Incentivado por ser o partido do presidente da República substituto, Michel Temer, o PMDB mineiro, especialmente o de Belo Horizonte, também decidiu entrar no páreo sucessório na capital mineira, hoje mais ocupado pelas forças do campo político do PSB e do PSDB. Nessa sexta-feira (3), a executiva municipal (provisória) reuniu-se com o presidente da Assembleia Legislativa, Adalclever Lopes (PMDB), para estabelecer critérios de definição do nome do pré-candidato a prefeito de Belo Horizonte.

O partido tem dois pré-candidatos, os deputados federais Rodrigo Pacheco e Leonardo Quintão, e quer escolher rápido um deles já e aproveitar o espaço aberto pelo vácuo e impasse entre o grupo do prefeito Marcio Lacerda (PSB) e aliados (tucanos). O primeiro critério definido foi o do entendimento. Quintão e Pacheco irão buscar acordo entre eles: alguém terá que abrir mão. Eles têm prazo até a próxima sexta-feira, 10 de junho. Se não houver acerto entre eles, os nove membros da executiva vão decidir no voto na semana seguinte, até o dia 17.

Quintão, que é presidente da comissão provisória, participou da reunião. Uma das lideranças estaduais mais influentes no partido, Adalclever teria revelado, em conversas reservadas, preferência pelo nome de Pacheco. Ainda ontem, Pacheco teve audiência com o presidente da Câmara Municipal, Wellington Magalhães (PTN), que é interlocutor de peso junto aos outros 40 vereadores. Antes dele, o nome do pré-candidato do partido do prefeito Lacerda, Paulo Brant (PSB), também fez o dever de casa junto a Magalhães.

Renan deveria contar o que sabe

Fora do processo de impeachment da presidente Dilma Rousseff (PT), por previsão constitucional, na condição de presidente do julgamento e por opção pessoal, vai abster-se da votação, o senador Renan Calheiros (PMDB) divulgou nota, nessa sexta-feira (3), considerando “preocupante” as iniciativas de encurtamento de prazos da defesa na comissão processante. Pela Constituição, a presidência do impeachment, no Senado, é do presidente do Supremo Tribunal Federal.

Renan criticou também a restrição ao direito de defesa, no tocante à utilização de provas, como as gravações telefônicas nas quais, em uma delas, ele mesmo aparece falando e admitindo que haveria relação direta entre o impeachment de Dilma e o fim da Operação “Lava Jato”.

Melhor do que a manifestação, Renan faria se pedisse, ou aceitasse eventual pedido, para depor na comissão e fazer as confissões que fez quando foi flagrado na gravação pelo ex-aliado e ex-presidente da Transpetro, Sérgio Machado. Vai lá, Renan, e conte tudo, como sua excelência costuma repetir, “para o bem do Brasil”.
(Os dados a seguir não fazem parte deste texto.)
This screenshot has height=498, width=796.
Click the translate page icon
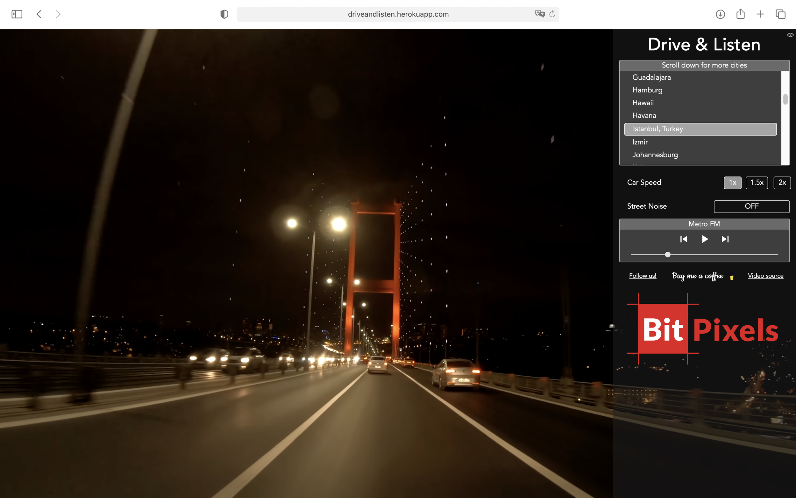point(540,14)
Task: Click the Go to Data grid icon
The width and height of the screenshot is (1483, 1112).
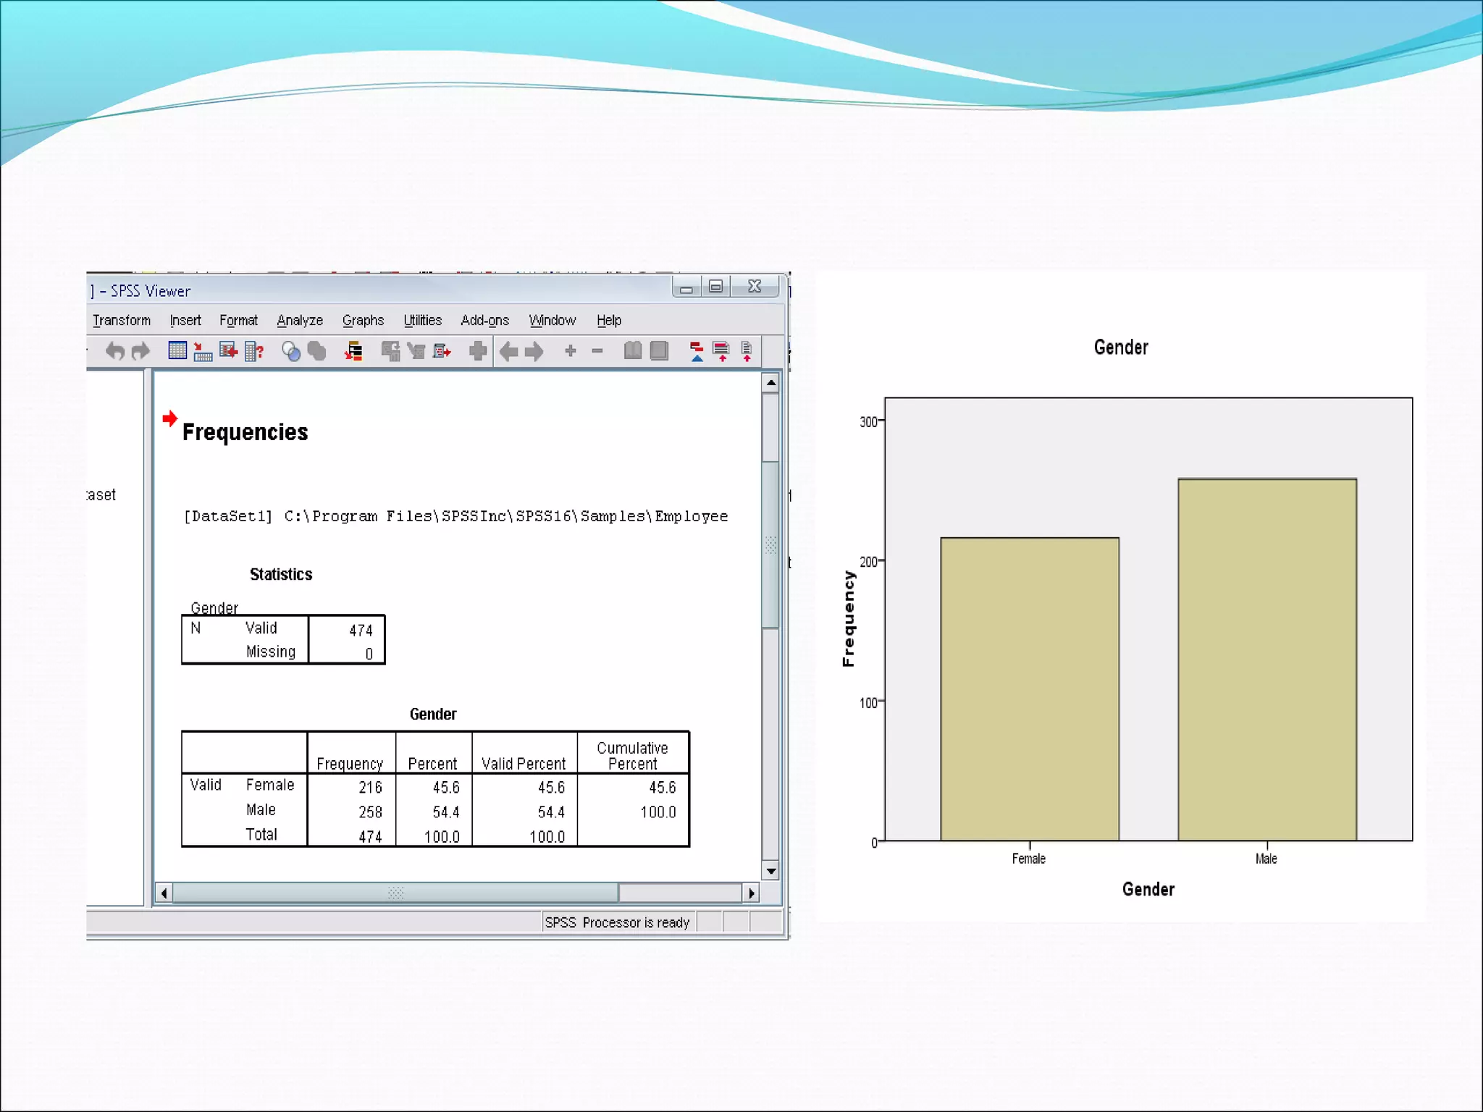Action: pos(177,351)
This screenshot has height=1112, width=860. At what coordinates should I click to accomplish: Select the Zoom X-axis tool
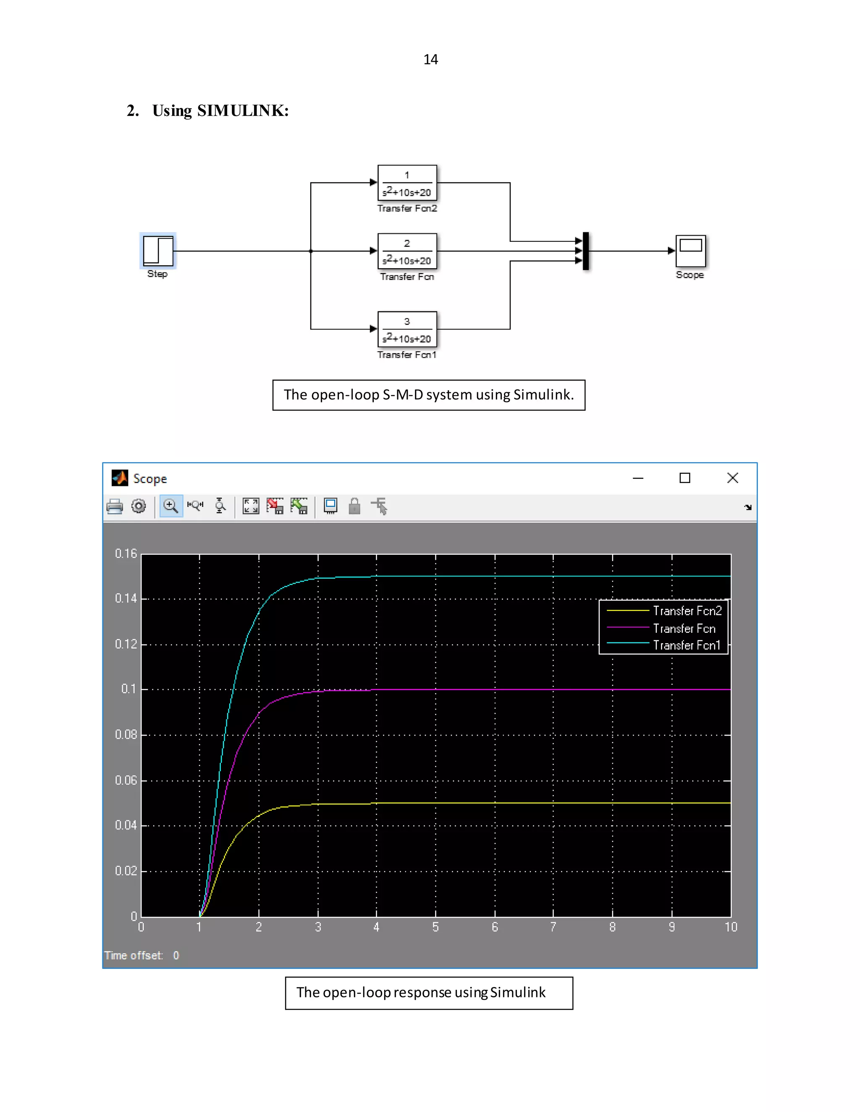coord(195,506)
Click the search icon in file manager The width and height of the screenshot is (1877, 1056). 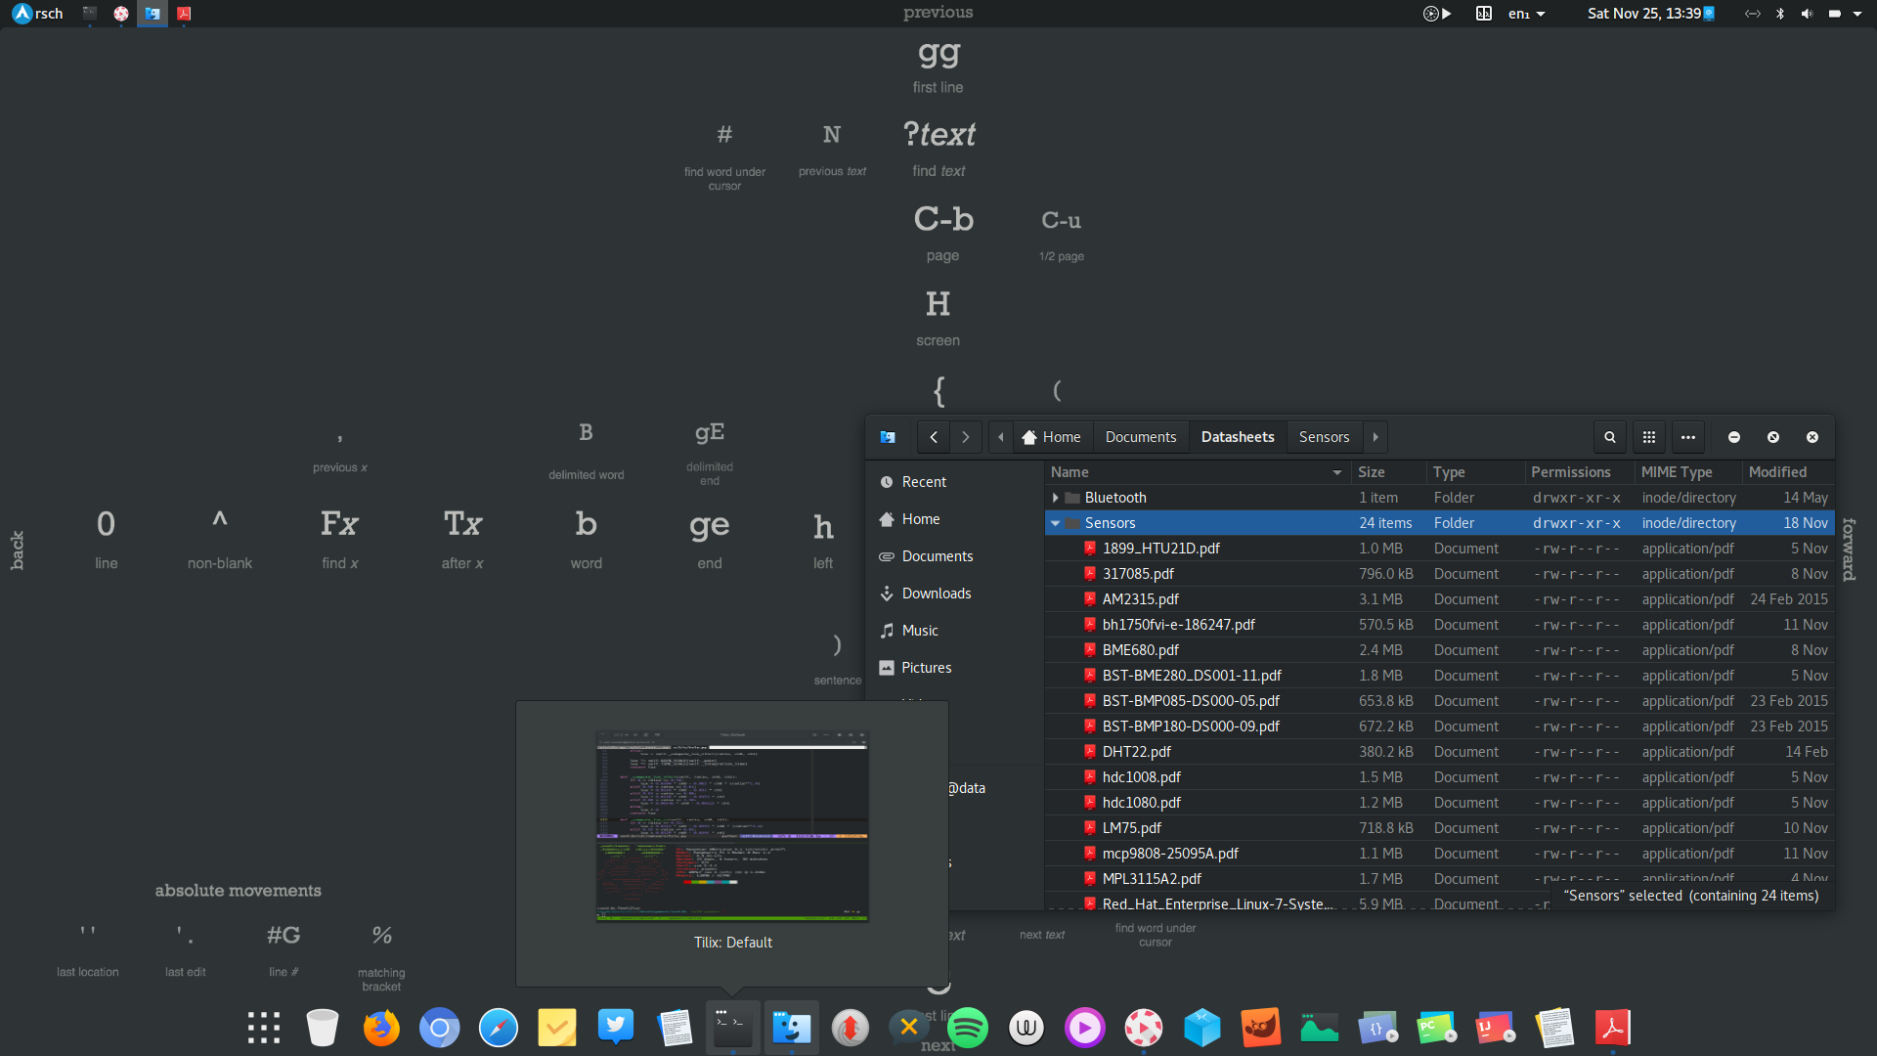(x=1609, y=437)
Tempo de passarinho na muda

O vice-governador mineiro e presidente estadual do PMDB, Antônio Andrade, optou pelo recolhimento e voto de silêncio nesse momento de turbulência no qual o titular, Fernando Pimentel (PT), pode ser processado pelo Superior Tribunal de Justiça (STJ).

Para não ser chamado de conspirador e golpista, não concede entrevistas nem se apresenta publicamente. “Passarinho na muda, não pia”, resumiu um aliado sobre seu desaparecimento. Outros, no entanto, o veem calado, mas atuante e em movimentação intensa por meio de seu núcleo duro.